In tableau, it is relatively straight forward to create tables/heatmaps with labels from two columns. Consider the following data
library(tidyverse)
set_cols <- as_mapper(
~set_names(.x, c("brand", "model"))
)
data <- mtcars[-6,] %>%
rownames() %>%
str_split(" ", n=2) %>%
map(set_cols) %>%
map_df(bind_rows) %>%
bind_cols(mtcars[-6,]) %>%
mutate_if(is.numeric, scale)
data_long <- data %>%
gather(key, value,
-(1:2))
#> Warning: attributes are not identical across measure variables;
#> they will be dropped
The desired output with tableau looks like this:
I find this much more readable than combining the two factors, e.g. by using interaction()
.
Now, I can get pretty close using static ggplot2:
p <- ggplot(data_long)+
aes(y = model, x = key, fill = value) +
geom_tile()+
facet_grid(brand~1, scale = "free_y", switch = "y", space = "free_y") +
scale_fill_continuous(guide =FALSE)+
theme_minimal()+
theme(strip.placement = "outside",
strip.text.y = element_text(angle = 180))
p
Created on 2019-08-09 by the reprex package (v0.3.0)

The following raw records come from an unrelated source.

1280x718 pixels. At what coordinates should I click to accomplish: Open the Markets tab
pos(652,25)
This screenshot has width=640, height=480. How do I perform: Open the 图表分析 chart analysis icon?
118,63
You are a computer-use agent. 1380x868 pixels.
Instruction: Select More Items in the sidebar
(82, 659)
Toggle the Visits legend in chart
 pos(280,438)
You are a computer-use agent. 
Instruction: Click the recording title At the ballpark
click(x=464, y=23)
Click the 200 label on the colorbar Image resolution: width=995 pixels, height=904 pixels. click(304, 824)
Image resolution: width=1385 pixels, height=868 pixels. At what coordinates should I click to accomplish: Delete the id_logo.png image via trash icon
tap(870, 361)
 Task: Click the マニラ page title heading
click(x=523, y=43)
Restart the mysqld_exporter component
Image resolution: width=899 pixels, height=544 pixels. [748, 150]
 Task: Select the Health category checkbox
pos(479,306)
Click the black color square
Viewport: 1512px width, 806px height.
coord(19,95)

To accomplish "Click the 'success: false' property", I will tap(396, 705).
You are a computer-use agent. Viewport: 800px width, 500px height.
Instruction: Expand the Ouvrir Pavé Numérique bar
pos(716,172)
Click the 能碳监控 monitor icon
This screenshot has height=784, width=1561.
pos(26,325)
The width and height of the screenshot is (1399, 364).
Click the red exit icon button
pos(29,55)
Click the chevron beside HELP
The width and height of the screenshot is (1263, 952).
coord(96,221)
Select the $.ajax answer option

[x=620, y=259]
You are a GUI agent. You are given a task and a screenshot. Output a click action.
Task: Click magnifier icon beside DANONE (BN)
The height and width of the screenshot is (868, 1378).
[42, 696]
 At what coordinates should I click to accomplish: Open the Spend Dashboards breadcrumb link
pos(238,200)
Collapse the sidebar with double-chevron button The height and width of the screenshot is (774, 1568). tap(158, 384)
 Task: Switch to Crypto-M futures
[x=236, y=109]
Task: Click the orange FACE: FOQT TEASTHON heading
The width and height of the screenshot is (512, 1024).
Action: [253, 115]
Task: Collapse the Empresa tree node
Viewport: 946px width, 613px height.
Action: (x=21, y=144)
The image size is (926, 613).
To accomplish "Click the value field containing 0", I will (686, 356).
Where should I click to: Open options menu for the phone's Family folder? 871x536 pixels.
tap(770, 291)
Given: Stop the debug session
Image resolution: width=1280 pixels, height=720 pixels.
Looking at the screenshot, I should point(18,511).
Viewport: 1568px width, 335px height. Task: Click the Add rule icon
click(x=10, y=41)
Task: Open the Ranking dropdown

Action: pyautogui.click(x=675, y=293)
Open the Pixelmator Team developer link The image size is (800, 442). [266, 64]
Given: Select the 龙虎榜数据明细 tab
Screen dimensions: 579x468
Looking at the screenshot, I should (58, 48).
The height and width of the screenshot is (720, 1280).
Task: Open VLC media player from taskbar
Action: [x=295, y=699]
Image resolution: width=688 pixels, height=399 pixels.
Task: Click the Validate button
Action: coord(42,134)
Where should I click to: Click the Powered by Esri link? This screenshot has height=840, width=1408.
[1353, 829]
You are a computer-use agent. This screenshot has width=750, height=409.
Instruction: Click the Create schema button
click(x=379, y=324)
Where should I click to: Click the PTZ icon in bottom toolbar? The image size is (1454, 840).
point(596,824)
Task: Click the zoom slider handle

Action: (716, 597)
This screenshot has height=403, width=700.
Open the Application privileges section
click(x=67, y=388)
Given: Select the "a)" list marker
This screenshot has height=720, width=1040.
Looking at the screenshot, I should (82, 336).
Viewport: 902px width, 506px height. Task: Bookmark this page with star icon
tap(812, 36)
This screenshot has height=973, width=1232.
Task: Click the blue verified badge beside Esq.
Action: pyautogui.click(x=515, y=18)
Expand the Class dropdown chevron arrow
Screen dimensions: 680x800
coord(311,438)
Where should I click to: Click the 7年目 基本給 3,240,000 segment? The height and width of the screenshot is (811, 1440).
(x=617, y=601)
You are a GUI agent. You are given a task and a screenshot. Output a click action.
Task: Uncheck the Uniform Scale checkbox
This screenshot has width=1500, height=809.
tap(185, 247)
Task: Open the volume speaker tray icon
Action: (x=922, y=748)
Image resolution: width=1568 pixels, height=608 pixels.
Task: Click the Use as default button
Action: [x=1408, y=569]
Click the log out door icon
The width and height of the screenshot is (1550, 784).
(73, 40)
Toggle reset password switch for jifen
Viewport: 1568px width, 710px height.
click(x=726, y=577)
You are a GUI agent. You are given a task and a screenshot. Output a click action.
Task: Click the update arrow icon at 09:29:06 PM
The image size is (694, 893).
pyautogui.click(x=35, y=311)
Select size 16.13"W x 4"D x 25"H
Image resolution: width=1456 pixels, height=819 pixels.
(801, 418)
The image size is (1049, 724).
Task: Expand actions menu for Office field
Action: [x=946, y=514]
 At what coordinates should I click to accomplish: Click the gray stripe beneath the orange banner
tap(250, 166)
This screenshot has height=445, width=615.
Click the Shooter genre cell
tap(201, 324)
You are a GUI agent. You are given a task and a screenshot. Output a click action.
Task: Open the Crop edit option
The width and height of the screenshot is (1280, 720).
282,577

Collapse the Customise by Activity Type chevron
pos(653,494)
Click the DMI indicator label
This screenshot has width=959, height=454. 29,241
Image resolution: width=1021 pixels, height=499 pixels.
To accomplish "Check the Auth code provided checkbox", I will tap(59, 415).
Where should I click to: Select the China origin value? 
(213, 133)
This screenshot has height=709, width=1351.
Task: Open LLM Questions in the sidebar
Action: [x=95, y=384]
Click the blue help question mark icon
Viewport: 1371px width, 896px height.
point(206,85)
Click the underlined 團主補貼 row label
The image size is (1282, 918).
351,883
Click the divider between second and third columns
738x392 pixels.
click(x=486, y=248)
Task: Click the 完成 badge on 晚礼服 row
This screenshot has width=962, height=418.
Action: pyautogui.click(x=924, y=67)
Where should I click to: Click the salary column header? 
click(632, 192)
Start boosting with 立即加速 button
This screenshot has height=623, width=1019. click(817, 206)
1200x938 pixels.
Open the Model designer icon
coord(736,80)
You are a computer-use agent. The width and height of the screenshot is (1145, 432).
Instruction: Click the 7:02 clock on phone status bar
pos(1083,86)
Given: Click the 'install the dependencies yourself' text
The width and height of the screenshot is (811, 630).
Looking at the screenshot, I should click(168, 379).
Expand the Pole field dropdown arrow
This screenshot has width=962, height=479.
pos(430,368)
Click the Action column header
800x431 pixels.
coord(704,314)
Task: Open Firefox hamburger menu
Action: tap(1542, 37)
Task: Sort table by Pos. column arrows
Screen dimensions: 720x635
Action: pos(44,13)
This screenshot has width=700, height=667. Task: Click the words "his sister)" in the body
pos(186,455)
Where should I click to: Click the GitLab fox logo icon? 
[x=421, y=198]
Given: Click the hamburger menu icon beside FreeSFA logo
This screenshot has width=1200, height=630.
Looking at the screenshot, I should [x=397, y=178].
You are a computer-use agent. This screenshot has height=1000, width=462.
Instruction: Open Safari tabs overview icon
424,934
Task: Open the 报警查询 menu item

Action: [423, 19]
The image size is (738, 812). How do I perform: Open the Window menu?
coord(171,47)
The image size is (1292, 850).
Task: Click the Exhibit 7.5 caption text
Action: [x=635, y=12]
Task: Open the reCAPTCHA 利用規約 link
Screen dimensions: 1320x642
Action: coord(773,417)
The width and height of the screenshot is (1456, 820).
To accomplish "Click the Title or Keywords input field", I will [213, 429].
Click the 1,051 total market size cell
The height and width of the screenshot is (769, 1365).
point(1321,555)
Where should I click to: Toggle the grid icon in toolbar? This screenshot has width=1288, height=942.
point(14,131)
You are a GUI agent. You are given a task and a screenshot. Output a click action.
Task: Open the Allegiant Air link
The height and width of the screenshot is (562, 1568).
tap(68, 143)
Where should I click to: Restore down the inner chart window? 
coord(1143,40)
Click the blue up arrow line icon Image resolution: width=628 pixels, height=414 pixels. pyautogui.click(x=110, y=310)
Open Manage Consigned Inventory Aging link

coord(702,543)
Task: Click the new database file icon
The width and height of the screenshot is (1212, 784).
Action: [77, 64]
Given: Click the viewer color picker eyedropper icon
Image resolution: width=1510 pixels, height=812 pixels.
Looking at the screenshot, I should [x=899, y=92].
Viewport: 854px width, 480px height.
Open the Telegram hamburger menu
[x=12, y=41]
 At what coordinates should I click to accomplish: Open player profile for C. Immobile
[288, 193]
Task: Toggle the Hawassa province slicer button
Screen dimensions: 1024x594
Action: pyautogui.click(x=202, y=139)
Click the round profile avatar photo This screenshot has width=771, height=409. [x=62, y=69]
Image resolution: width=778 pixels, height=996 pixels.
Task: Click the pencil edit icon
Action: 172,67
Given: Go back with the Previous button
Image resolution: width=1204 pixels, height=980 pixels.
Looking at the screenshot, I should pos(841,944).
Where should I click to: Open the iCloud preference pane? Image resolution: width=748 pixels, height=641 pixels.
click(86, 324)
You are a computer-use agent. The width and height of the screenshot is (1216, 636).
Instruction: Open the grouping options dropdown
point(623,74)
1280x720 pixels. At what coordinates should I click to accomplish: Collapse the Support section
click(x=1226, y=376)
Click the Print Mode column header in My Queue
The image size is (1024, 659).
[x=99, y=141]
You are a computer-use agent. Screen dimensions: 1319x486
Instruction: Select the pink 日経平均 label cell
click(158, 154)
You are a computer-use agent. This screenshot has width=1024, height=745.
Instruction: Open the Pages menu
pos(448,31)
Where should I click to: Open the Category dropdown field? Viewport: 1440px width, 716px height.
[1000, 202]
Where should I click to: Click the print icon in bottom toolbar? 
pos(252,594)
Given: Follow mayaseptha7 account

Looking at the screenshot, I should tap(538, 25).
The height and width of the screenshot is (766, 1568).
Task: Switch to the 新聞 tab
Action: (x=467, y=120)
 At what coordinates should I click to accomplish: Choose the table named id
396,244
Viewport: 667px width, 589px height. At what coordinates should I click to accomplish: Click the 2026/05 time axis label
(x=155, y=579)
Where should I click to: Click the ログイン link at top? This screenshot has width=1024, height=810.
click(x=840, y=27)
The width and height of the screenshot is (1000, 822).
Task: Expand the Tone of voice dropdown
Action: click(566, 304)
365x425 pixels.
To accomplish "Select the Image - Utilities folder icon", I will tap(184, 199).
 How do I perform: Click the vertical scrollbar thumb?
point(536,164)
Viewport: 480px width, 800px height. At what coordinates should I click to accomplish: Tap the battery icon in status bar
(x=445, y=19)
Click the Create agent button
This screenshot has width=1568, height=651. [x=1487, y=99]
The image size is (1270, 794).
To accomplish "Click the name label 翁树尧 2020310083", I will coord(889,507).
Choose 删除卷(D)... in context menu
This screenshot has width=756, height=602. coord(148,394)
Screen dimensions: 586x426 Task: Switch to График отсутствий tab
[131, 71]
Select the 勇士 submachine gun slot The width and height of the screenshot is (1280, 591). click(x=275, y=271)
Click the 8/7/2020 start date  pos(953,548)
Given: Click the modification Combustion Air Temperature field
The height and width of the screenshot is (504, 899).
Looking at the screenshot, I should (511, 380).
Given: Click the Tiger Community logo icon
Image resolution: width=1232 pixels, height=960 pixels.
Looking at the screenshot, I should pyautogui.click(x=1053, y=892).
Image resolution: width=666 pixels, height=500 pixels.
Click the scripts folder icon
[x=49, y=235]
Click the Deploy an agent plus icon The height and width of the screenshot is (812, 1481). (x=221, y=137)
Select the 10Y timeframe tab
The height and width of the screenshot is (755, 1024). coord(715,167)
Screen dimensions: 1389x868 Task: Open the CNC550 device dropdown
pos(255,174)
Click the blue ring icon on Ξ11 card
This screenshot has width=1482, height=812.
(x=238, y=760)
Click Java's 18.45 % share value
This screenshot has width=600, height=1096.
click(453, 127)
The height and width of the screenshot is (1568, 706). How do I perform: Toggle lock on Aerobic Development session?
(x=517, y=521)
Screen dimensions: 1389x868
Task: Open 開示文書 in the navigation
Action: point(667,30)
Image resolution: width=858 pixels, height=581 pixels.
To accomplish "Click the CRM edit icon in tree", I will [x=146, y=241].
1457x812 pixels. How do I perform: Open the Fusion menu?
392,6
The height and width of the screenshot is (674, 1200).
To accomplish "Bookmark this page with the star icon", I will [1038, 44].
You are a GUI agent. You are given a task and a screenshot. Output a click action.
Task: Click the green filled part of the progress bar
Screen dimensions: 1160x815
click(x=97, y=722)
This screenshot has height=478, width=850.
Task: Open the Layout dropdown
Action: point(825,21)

But if I try to pass this to ggplotly
all the styling gets butchered again: The arguments switch
and space
in facet_grid()
seem to be ignored.
library(plotly)
q <- ggplotly(p)
q
Question: How can I generate such plots?
I am thinking to write it with plotly directly, but after skimming the docs, I couldn't find an obvious way to do it. Any other solution is welcome (rhandsontable?), as long as it would allow for interactivity, e.g. respond to the selection of a cell in a shiny app.